== Apply what you read ==
a) According to the World AIDS Day testing announcement, what share of all new HIV infections in Georgia during 2013 did men account for?
b) Continue the World AIDS Day testing announcement, picking up after its final sentence.

== Passage shown ==
--

Cobb & Douglas Public Health (CDPH) will be providing residents with two days of free HIV testing & counseling in honor of World AIDS Day in Cobb and Douglas counties.

The testing events will be held on Tuesday, December 1 at both the Marietta Public Health Center in Cobb and the Douglas Public Health Center in Douglasville from 10 a.m. – 3 p.m. Free HIV testing will also be held on Wednesday, December 2 for the first time ever at the South Cobb Public Health Center in Austell from noon to 5 p.m.

Free HIV testing & counseling

Tuesday, December 1, 2015 from 10 a.m. – 3 p.m. – Two locations
Wednesday, December 2, 2015 from Noon – 5 p.m. – One location


Marietta Public Health Center
Building B
1738 County Services Parkway
Marietta, GA 30008 
December 1, 2015 10 a.m. – 3 p.m.
Douglas Public Health Center
6770 Selman Drive
Douglasville, GA 30134 
December 1, 2015 10 a.m. – 3 p.m.
South Cobb Public Health Center
875 Six Flags Drive
Austell, GA 30168
December 2, 2015 12 p.m. – 5 p.m.

More than 1.2 million people in the United States are living with HIV infection, and almost 1 in 8 of those individuals do not know they have the disease. The Georgia Department of Public Health’s (DPH) 2013 HIV Disease Surveillance Survey indicated Georgia as the fifth leading state in the nation for new rates of HIV infection, and as part of Metro Atlanta, Cobb and Douglas counties contribute to these high rates.

According to the Centers for Disease Control and Prevention (CDC), men accounted for 80 percent of all new HIV infections in Georgia alone during 2013, and the rates of infection disproportionately affected African-American/Non-Hispanic males. African-Americans made up 66 percent of those living with the virus in the state, yet they comprise only 31 percent of Georgia’s overall population. Nationwide, roughly one out of every two individuals living with HIV were African-American in 2013.

--

[Stored entries]

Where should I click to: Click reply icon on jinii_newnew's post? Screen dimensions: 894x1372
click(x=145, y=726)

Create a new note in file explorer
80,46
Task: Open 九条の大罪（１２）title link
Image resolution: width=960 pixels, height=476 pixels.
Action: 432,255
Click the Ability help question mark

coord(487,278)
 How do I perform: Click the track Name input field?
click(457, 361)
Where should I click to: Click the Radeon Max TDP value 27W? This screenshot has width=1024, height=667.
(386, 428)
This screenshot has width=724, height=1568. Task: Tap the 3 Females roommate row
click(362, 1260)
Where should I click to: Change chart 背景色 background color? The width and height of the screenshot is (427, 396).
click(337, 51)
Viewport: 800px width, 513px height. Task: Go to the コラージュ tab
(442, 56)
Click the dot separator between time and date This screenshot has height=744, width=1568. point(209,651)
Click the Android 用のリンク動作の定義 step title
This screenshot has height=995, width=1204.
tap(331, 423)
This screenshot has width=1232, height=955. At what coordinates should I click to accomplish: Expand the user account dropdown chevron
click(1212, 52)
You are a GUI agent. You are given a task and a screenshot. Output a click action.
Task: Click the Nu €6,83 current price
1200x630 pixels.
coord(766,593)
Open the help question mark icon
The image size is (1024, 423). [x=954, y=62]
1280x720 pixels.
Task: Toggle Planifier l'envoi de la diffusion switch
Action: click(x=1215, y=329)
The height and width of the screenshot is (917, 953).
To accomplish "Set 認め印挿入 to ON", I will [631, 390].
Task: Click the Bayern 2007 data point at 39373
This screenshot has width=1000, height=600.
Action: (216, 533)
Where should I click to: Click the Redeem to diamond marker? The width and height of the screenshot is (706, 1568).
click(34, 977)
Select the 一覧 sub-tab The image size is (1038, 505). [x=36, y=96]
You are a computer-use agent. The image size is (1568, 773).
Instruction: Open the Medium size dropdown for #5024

--

== Written answers ==
a) Men accounted for 80 percent of all new HIV infections in Georgia during 2013.

b)
“Georgia, and in particular the Metro Atlanta area, is greatly affected by HIV infection, and unfortunately the disease impacts men and African-Americans more than anyone else – including in Cobb and Douglas counties,” said Rachel Franklin, Director of Epidemiology at CDPH. “Prevention through testing, counseling and safer sex education is of course the goal of public health, but what a lot of patients affected by the virus don’t realize is that there is hope after infection.”

Viral suppression, pre-exposure prophylaxis (PrEP) and post-exposure (PEP) drugs – when taken regularly – help to reduce the risk of transmission, and ensure that those affected by HIV live longer, healthier lives.

“But to take that step, you have to get tested and know your status,” she said.

Cobb & Douglas Public Health’s testing, counseling and outreach efforts surrounding HIV includes educational materials such as pamphlets, safe sex items like condoms available at no charge to the public and knowledgeable, compassionate counselors that can help guide residents through next step options, or discuss risk-reduction techniques.

Testing during the World AIDS Day events is free and open to everyone. There are no needles involved and results are confidential and ready within 20 minutes.